Stored data -
• • • • •

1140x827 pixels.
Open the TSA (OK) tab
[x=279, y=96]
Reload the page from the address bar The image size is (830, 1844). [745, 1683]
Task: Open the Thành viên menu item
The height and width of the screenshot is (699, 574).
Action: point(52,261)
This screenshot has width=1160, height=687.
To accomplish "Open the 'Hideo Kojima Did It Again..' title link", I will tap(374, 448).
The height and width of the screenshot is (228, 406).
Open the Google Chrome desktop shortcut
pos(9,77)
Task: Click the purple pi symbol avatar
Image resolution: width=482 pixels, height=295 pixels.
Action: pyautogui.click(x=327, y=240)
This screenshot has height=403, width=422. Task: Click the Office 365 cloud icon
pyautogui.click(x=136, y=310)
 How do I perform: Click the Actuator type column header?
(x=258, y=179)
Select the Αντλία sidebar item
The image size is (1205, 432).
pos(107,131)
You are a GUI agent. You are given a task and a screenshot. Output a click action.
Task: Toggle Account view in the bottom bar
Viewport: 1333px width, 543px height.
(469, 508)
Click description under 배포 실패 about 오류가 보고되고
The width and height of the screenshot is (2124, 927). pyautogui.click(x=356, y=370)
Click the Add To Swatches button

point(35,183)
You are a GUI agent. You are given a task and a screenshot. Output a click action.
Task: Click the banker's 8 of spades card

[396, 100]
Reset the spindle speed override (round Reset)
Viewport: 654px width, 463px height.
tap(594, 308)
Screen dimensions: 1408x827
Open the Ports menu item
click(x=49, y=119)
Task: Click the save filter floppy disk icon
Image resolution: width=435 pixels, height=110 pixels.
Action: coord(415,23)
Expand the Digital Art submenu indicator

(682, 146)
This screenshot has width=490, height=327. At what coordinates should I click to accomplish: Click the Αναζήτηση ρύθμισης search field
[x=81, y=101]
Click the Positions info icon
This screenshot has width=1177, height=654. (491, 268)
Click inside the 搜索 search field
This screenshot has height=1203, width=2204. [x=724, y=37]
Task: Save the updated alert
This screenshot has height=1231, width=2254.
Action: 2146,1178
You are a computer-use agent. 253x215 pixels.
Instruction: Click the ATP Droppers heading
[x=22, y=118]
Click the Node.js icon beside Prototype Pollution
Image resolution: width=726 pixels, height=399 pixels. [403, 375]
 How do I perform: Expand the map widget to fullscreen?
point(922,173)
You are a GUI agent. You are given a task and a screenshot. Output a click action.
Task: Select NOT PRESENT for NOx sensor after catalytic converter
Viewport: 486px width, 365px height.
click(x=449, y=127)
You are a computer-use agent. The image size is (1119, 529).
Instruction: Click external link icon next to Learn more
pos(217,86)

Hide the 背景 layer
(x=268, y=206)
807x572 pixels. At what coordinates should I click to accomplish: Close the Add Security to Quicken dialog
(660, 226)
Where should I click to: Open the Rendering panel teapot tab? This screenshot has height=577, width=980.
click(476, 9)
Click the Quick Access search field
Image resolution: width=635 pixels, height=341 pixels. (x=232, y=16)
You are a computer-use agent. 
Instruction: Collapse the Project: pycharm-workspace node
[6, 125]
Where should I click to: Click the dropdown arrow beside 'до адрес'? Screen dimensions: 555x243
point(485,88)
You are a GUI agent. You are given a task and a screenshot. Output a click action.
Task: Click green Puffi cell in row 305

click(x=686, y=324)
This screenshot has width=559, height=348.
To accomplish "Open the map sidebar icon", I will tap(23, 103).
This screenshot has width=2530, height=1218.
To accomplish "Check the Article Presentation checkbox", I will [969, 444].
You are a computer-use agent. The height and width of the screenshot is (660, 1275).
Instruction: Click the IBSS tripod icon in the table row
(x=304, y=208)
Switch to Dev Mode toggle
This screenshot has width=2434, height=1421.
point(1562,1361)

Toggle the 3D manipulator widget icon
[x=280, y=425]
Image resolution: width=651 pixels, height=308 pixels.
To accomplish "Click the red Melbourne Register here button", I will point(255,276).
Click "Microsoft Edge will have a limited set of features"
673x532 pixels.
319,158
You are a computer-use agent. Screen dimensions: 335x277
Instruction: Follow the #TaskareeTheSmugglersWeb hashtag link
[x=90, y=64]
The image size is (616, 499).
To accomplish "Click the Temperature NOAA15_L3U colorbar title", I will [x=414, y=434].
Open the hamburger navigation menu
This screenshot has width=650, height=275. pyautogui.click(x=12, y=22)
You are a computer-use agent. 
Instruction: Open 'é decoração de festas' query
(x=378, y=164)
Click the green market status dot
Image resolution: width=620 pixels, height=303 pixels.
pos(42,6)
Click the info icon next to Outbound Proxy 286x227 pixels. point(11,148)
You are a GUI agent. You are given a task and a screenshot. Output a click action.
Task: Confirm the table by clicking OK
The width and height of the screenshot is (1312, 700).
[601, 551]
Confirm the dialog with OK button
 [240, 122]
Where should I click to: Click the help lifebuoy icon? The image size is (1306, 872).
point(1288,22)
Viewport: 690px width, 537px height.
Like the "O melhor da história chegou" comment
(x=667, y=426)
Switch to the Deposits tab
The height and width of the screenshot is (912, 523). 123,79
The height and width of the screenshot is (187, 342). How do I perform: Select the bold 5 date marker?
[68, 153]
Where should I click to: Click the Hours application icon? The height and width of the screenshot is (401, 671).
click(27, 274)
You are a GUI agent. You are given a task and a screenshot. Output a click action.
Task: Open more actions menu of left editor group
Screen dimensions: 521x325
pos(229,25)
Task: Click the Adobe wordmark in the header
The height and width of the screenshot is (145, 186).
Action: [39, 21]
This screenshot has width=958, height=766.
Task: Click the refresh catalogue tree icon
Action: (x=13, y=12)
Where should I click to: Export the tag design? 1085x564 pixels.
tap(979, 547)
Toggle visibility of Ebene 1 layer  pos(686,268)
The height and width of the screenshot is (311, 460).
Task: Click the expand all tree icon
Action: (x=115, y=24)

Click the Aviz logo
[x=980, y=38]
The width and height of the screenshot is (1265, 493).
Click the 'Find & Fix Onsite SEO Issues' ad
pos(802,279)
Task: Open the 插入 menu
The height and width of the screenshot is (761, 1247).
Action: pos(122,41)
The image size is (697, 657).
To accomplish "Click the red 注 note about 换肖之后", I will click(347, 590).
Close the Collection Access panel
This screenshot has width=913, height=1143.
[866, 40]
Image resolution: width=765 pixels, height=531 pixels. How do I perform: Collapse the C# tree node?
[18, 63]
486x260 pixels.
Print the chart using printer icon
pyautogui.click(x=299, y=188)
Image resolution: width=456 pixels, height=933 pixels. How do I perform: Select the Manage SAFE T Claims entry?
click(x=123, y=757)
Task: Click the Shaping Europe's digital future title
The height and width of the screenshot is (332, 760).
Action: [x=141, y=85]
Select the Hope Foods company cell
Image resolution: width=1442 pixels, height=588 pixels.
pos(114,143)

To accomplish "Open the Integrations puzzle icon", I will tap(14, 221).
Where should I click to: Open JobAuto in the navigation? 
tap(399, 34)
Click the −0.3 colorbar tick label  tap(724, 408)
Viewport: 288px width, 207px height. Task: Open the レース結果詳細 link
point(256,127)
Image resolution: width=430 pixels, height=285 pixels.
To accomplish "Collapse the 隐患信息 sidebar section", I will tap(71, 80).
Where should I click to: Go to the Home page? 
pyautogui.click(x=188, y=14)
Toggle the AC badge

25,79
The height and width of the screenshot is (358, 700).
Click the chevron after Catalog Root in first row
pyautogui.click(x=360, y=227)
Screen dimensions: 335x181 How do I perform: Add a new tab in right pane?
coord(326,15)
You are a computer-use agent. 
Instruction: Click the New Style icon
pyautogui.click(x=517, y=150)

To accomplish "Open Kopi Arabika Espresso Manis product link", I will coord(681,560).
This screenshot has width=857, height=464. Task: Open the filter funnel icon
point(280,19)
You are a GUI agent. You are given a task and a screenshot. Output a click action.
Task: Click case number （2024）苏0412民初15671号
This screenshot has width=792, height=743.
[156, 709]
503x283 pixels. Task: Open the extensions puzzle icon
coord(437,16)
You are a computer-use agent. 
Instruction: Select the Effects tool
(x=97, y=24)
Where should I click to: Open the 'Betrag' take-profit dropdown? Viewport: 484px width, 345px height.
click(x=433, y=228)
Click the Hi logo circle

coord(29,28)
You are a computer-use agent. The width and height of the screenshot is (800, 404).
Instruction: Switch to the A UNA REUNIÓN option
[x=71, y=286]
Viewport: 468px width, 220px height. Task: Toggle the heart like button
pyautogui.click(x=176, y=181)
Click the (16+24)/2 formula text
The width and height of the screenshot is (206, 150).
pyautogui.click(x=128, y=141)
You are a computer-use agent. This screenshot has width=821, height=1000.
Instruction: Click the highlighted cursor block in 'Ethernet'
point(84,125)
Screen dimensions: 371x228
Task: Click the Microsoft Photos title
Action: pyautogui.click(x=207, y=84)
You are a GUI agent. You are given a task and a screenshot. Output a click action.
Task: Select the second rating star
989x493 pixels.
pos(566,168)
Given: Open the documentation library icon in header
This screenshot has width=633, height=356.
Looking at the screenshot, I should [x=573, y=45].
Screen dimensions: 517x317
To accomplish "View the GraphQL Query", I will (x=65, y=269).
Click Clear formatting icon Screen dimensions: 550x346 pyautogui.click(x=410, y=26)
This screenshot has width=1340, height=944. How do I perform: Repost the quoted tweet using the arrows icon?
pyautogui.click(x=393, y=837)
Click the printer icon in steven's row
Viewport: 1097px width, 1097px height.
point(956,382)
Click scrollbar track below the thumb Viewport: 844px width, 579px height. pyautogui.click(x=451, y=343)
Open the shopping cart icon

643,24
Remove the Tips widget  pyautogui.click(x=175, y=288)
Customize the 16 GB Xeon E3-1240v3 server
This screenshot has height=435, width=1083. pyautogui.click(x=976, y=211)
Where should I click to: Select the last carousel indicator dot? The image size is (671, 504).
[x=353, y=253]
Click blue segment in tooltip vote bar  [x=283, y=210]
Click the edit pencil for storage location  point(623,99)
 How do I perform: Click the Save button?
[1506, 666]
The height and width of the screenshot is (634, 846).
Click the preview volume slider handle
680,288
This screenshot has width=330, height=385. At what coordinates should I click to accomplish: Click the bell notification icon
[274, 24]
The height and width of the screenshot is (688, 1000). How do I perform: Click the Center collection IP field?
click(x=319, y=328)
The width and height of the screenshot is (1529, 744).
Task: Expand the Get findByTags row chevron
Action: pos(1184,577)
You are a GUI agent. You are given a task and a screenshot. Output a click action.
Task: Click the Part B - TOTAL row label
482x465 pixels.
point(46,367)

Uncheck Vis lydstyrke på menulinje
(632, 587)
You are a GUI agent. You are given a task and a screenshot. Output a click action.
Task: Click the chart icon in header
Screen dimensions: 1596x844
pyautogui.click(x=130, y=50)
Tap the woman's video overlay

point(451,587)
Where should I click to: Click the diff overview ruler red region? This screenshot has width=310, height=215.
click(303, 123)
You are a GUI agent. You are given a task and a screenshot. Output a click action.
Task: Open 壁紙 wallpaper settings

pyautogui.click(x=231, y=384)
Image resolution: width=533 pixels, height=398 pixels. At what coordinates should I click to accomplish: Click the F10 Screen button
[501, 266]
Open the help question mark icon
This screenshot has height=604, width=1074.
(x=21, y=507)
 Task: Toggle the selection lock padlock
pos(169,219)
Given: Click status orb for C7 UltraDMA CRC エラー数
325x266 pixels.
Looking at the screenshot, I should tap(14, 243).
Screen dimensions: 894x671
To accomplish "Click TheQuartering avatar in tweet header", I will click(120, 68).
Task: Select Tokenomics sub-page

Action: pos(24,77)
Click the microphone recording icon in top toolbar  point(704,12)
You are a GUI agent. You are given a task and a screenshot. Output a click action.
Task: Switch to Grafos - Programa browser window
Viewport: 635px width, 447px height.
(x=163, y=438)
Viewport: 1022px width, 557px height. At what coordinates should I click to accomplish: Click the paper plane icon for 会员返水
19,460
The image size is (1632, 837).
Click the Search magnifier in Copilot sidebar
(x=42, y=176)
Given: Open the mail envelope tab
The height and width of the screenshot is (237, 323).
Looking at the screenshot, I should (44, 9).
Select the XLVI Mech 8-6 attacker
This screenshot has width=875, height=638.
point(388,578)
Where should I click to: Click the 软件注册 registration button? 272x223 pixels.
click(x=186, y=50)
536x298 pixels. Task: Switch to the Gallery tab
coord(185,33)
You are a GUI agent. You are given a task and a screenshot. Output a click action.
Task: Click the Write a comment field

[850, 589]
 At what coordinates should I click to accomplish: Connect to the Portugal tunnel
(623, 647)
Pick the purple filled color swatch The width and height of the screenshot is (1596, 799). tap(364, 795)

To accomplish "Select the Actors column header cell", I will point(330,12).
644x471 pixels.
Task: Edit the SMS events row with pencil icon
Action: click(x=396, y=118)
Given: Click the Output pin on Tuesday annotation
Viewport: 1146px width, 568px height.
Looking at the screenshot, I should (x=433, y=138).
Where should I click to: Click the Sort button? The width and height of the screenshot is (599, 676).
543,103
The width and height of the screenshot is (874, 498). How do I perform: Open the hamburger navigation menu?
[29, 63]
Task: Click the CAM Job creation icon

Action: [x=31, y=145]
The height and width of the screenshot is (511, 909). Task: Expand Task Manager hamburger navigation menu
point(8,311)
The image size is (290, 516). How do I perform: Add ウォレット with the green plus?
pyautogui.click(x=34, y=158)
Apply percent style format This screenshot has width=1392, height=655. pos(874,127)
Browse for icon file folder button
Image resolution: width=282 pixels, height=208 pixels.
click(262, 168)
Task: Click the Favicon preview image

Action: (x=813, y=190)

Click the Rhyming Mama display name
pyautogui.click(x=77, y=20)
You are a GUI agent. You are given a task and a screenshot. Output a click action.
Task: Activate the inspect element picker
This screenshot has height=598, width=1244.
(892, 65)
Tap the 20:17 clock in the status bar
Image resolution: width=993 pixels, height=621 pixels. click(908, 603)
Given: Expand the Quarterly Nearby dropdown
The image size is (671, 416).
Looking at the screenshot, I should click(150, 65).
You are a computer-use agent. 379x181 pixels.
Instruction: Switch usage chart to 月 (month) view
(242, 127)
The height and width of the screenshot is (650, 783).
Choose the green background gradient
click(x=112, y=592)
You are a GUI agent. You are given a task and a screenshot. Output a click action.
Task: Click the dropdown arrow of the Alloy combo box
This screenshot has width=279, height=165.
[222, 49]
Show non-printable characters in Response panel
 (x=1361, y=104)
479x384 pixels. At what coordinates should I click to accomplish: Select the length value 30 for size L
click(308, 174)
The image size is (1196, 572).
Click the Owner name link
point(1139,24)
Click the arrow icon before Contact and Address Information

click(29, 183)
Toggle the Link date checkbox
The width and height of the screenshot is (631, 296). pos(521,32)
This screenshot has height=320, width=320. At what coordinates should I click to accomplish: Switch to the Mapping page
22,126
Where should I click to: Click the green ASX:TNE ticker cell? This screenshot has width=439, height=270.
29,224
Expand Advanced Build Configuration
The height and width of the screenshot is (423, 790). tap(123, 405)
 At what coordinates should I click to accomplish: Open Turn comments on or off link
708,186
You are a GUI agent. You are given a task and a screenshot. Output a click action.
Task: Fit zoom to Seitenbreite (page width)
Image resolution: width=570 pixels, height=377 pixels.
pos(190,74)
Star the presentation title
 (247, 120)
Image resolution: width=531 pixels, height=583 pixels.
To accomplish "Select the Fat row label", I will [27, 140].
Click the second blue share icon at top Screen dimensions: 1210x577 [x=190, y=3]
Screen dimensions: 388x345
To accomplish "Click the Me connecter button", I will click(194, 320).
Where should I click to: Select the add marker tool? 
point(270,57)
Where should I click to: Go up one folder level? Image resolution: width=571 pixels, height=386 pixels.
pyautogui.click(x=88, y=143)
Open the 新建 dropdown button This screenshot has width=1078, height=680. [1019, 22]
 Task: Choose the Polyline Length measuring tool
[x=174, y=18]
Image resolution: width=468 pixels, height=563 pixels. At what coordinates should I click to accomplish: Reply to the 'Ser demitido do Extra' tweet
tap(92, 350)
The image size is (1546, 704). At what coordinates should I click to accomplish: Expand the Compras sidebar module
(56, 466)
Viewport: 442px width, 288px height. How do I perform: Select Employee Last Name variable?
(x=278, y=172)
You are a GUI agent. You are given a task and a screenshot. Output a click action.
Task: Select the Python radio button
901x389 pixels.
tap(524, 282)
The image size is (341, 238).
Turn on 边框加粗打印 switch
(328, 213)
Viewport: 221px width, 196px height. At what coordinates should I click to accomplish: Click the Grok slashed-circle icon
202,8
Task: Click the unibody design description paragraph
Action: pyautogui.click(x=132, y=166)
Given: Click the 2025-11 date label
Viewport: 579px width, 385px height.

• • • • •

What is asked -
Gather every line in the listing above that contains the word "tree".

Full answer -
Task: Click the refresh catalogue tree icon
Task: Click the expand all tree icon
Image resolution: width=765 pixels, height=531 pixels. How do I perform: Collapse the C# tree node?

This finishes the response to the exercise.